Non è difficile capire l’importanza degli omega-3 nel funzionamento del sistema nervoso centrale se ci rendiamo conto che almeno il 30% del cervello umano è costituito da DHA.

Il latte materno è una fonte molto ricca di DHA e studi effettuati sui bambini allattati con latte artificiale che non comprendevano DHA (come tutti i latte artificiale), hanno dimostrato che questi bambini potevano avere un rischio aumentato del doppio di contrarre disfunzioni neurologiche più tardi negli anni. Esistono delle evidenze sperimentali che gli omega-3 possono avere un’influenza positiva sulla resistenza all’insulina e quindi esercitare una sorta di prevenzione nei confronti dell’insorgenza del diabete. Oltre a questo gli omega 3 proteggono dalla degenerazione della retina, la causa della degenerazione delle cellule della retina è dovuta al fatto che il DHA è l’acido grasso polinsaturo più rappresentato in queste cellule, ma in presenza di elevati livelli di glucosio nel sangue, il nostro organismo non riesce a produrre il DHA a partire dall’ALA (Acido Alfa-Linolenico) ed è quindi necessario apportarlo direttamente come integratore o con un’alimentazione ricca di pesce.

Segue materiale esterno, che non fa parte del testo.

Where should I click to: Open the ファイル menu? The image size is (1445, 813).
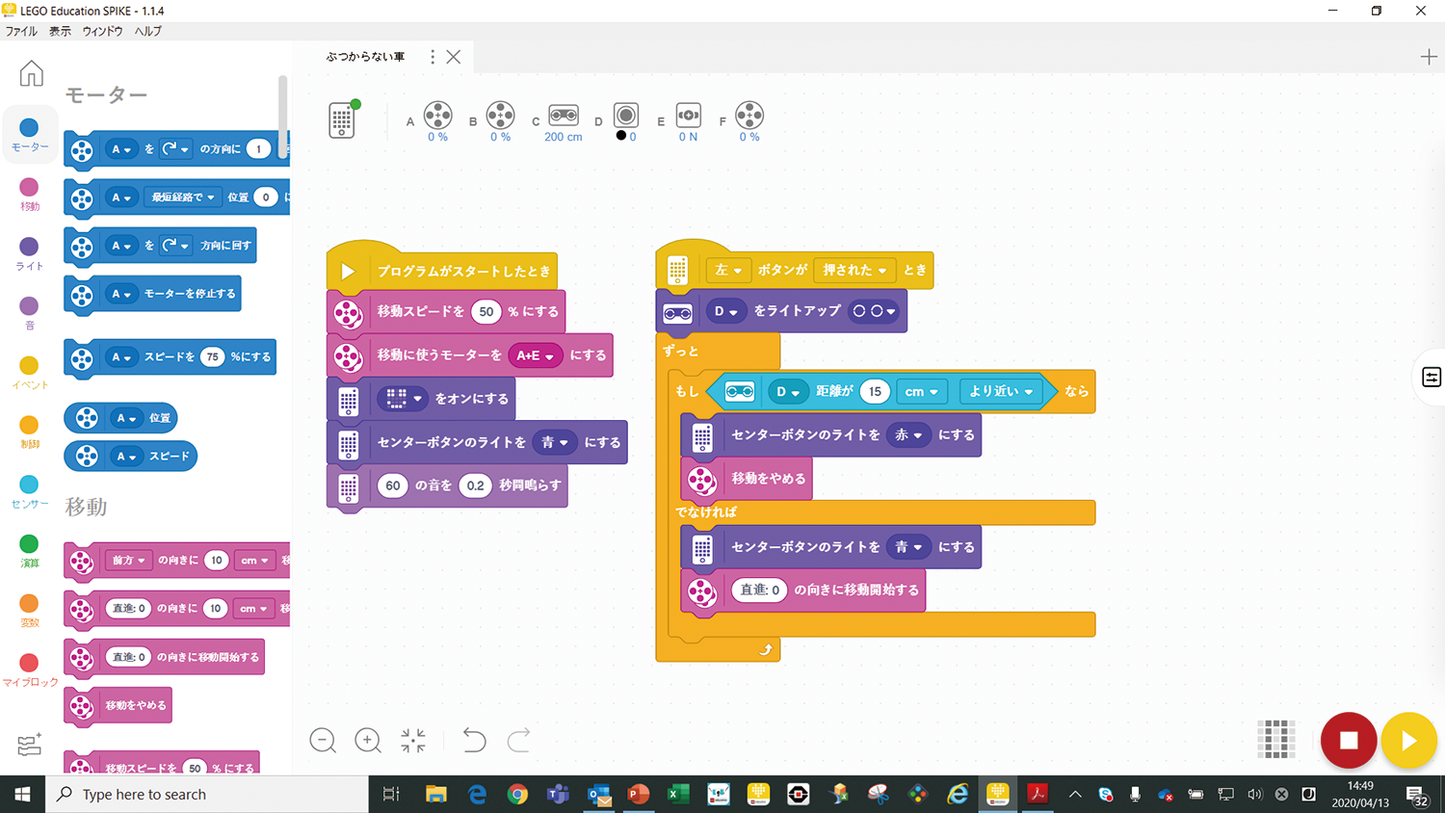21,32
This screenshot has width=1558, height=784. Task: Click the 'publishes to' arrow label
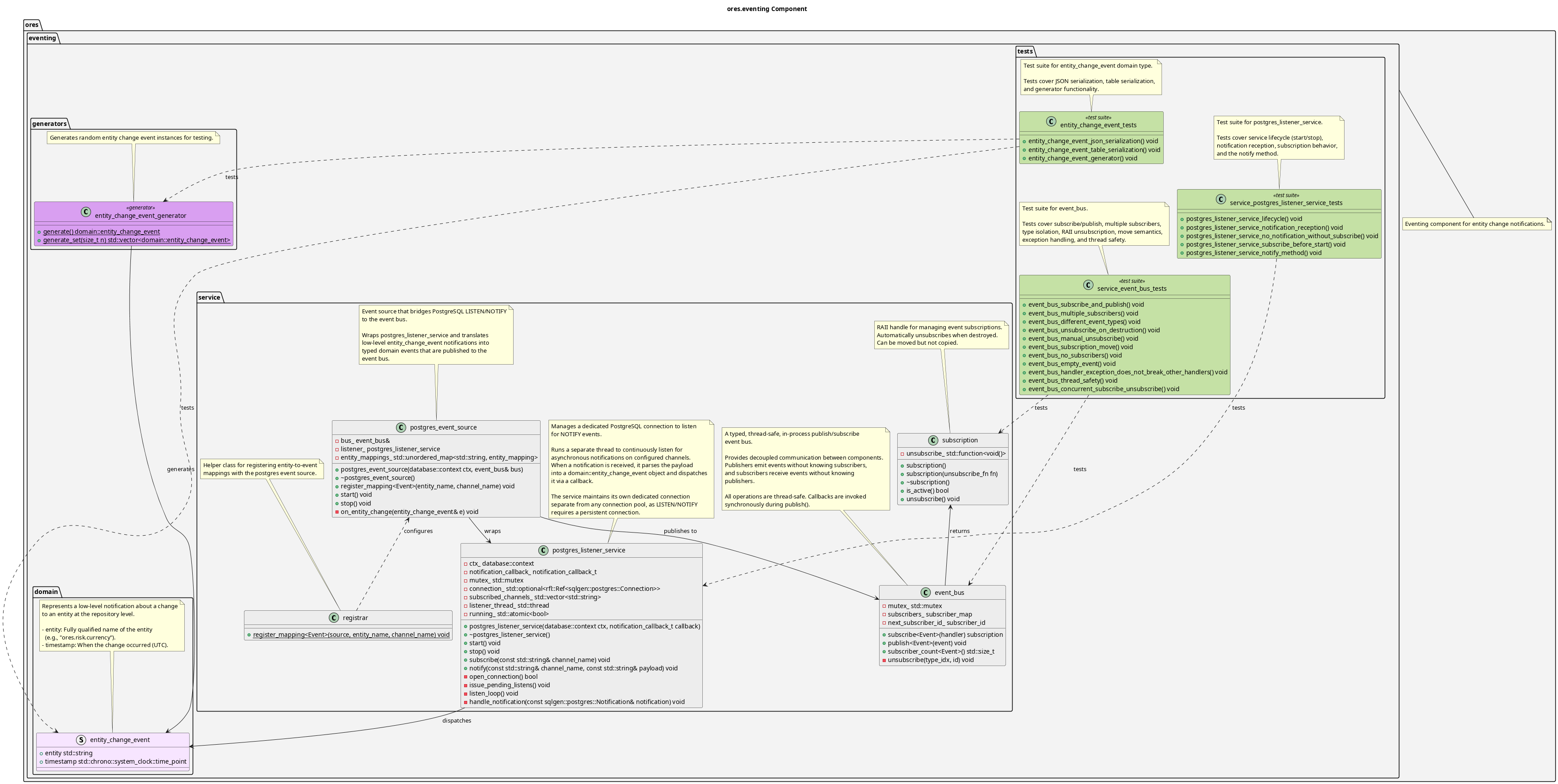[x=680, y=531]
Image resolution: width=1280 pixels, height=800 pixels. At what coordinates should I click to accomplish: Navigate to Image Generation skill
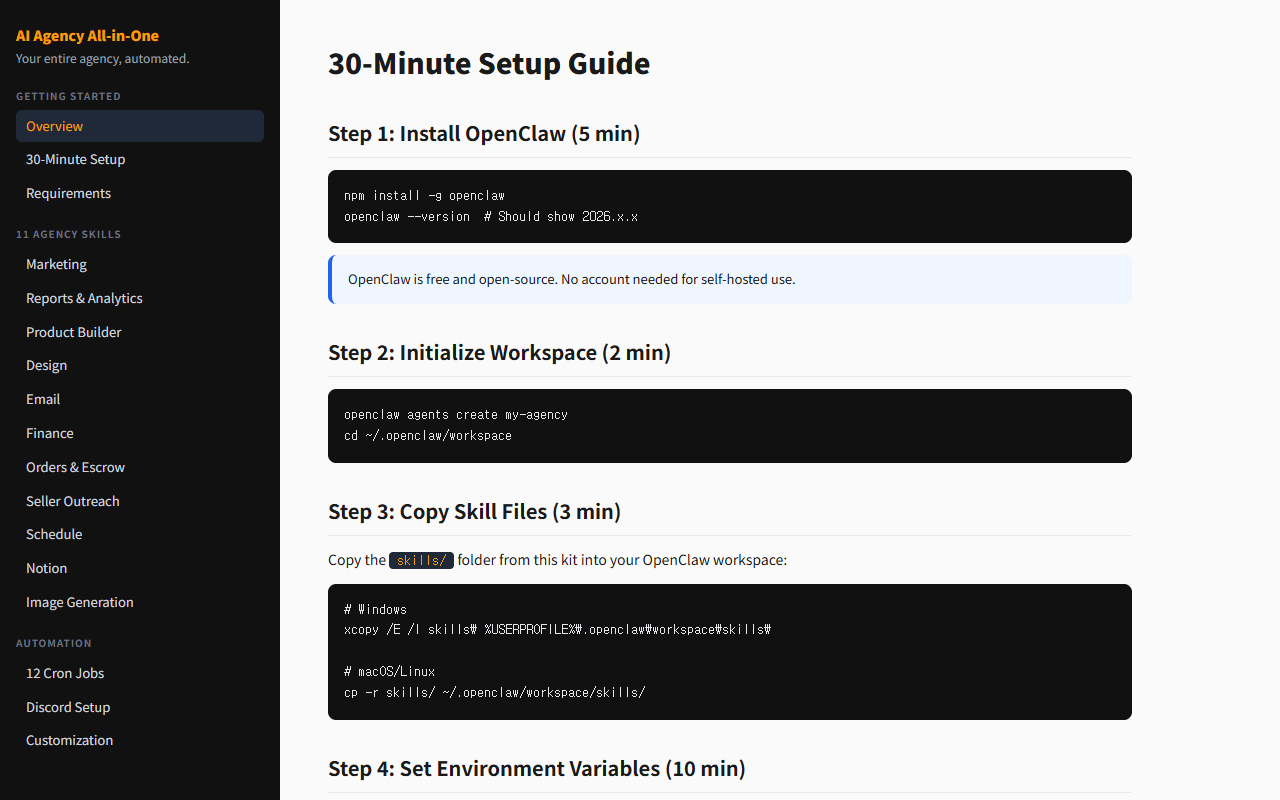point(80,602)
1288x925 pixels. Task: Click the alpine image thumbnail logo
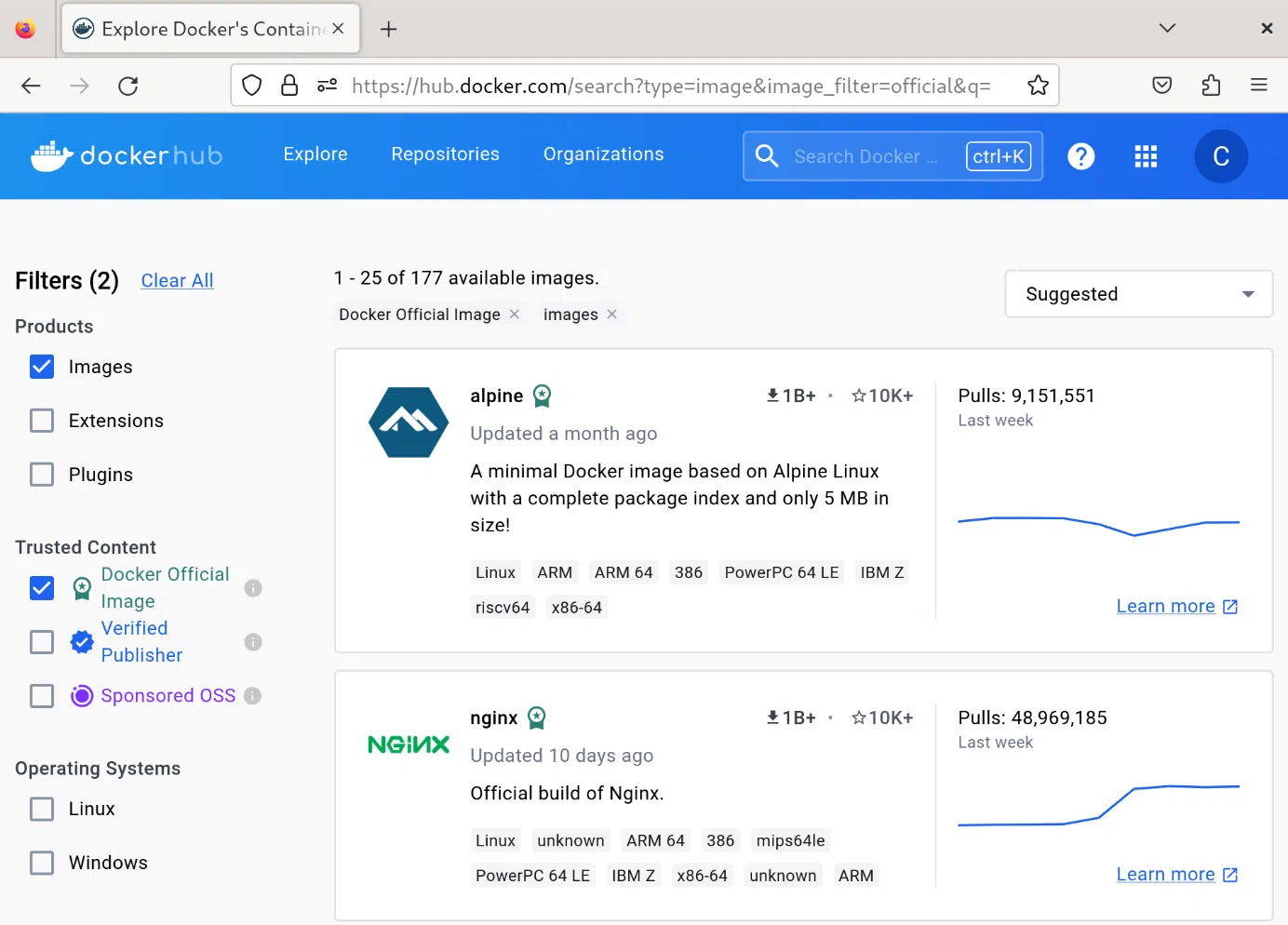pos(409,422)
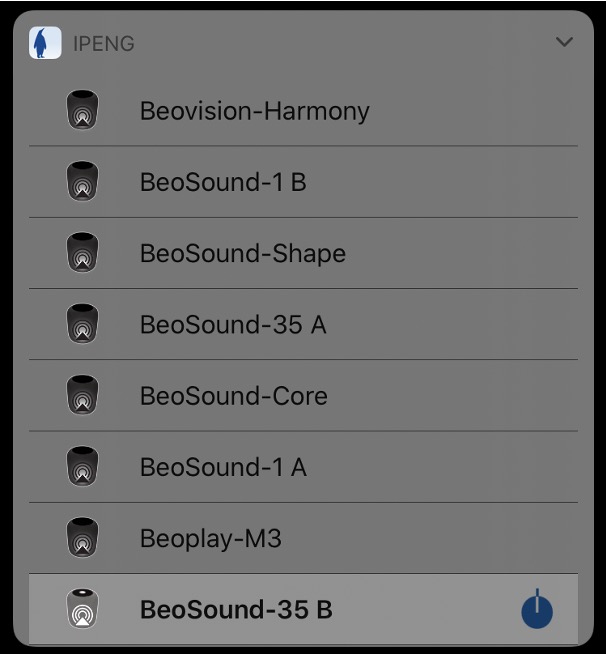Collapse the iPeng widget chevron
606x654 pixels.
pyautogui.click(x=564, y=42)
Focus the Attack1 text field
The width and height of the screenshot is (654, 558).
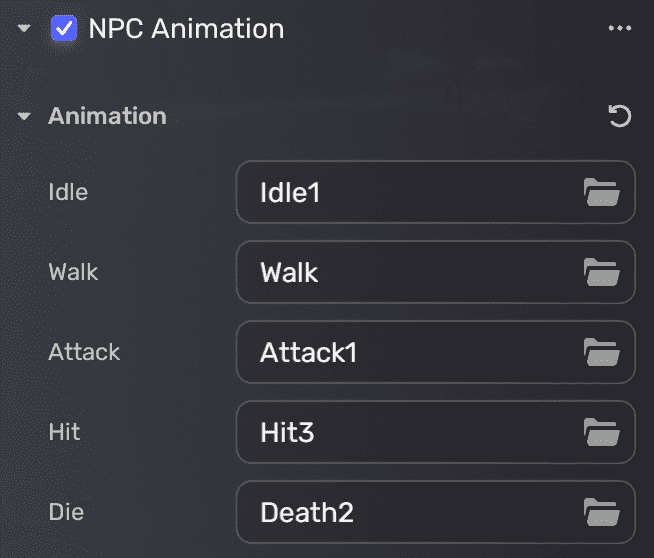tap(410, 352)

Tra gli effetti biologici degli omega-3, troviamo un aumento del tempo di coagulazione, una ridotta adesività piastrinica, un abbassamento dei livelli di colesterolo e trigliceridi, una migliorata fluidità di membrana soprattutto dei globuli rossi, con conseguente miglioramento del trasporto dell’ossigeno ai tessuti periferici ed un orientamento verso la produzione di prostaglandine di tipo antinfiammatorio e a carattere vasodilatatore.

Pare quindi evidente che gli acidi grassi polinsaturi e soprattutto gli omega-3, rivestono un ruolo importante per la salute dell’individuo non dimenticate di assumerli con la dieta o l’integrazione. Almeno il 20-30% dei grassi totali assunti con la dieta dovrebbe provenire dai polinsaturi.